In any event, UCITA would have no direct effect on Stefan Harms and his open-source anesthesia project. He’s in Canada, subject to a whole different set of laws and regulations. But that’s not to say he doesn’t have to worry about liability issues. When the matter at hand involves drugging a patient into a unconscious state in preparation for life-threatening surgery, the question of who will be held accountable when something goes wrong becomes paramount.

Harms doesn’t ignore the problem of liability. Even though he remains convinced that open-source software, in principle, should ultimately produce safer software, he acknowledges that there is a clear need for extensive testing. In his view, that’s exactly the roll that government agencies should play.

“I potentially see a need for some kind of government body to help officially check the software, to give assurance that a piece of software will do what it says it will do,” says Harms.

But that would still require someone to pay for the process. FDA approval doesn’t come cheap, as Shafer notes. That’s one reason why current “medical devices” used in anesthesiology — hardware or software — are so expensive.

Many, if not most programmers who work in the open-source world tend to look askance at any government involvement in the software industry. But there are some activists who argue that the government could provide a valuable public service by taking an activist pro-open-source position. Rigorous testing could be one element of such government action.
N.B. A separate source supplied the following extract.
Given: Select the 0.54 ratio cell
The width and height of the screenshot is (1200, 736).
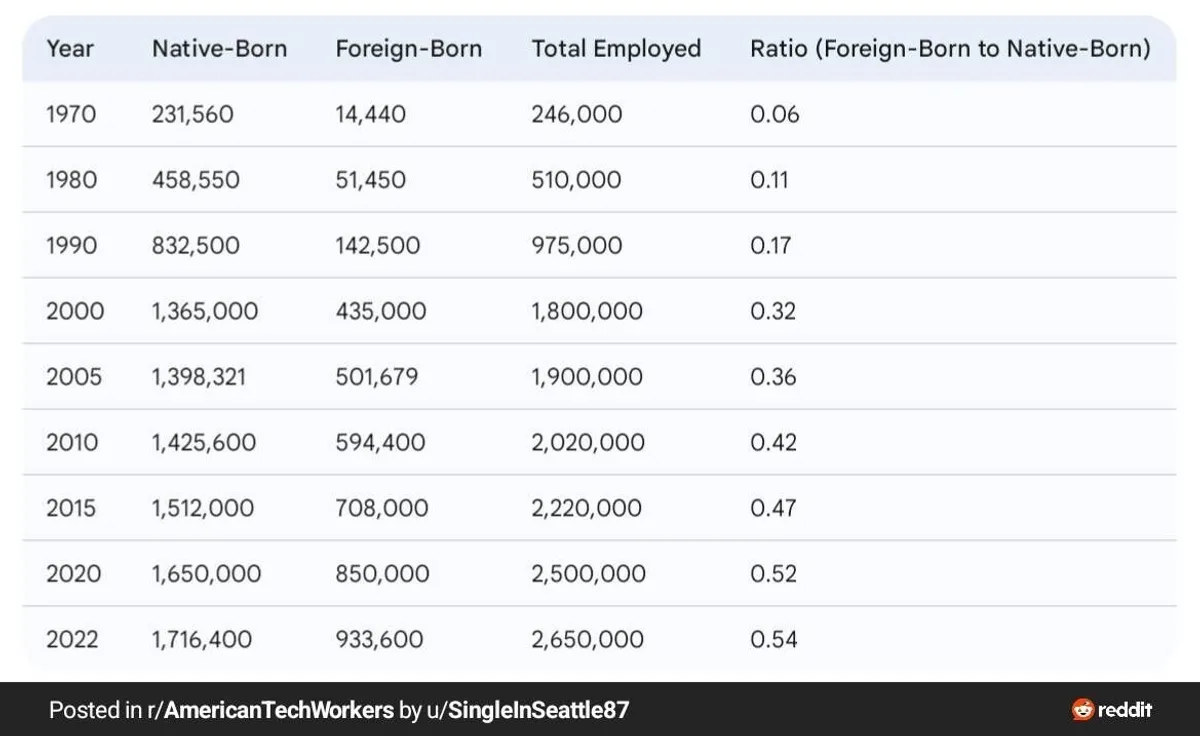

In any case, Harms hopes that liability fears aren’t allowed to squash progress in open-source medical software.

“In some ways the liability issue sort of slows it down,” says Harms, a native of South Africa. “Maybe rightly so, but if it completely blocks it, I’m going to say, OK, I’ll go back to Africa and develop it there. I do believe in a formalized process, but on the other hand we have to balance being so cautious that we are not doing anything at all.”